* **Task directions**
Give everything in the data below, from the line with "At what (x,y)" down to the line with "Looking at the", as a JSON list of strings, one string per line, with blank lines left out.

* **Provided data**
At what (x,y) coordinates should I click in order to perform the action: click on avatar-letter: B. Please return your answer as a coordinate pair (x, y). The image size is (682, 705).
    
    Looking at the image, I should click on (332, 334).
...
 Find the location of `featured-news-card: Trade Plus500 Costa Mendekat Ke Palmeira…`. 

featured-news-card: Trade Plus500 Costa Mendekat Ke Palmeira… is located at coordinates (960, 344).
--
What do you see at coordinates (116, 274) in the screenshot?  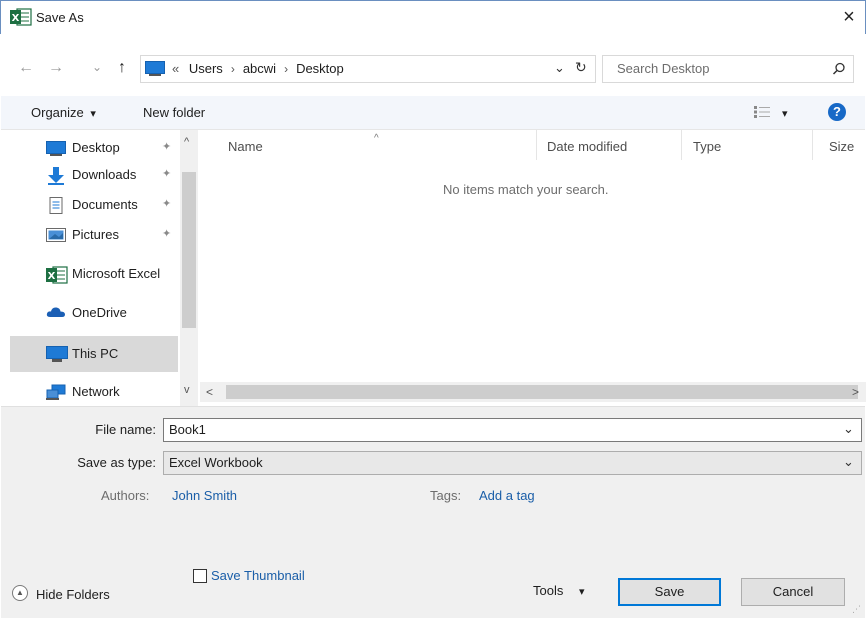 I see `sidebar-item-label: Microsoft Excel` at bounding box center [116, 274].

* **Response**
[
  "At what (x,y) coordinates should I click in order to perform the action: click on avatar-letter: B. Please return your answer as a coordinate pair (x, y). The image size is (682, 705).",
  "    Looking at the image, I should click on (332, 334)."
]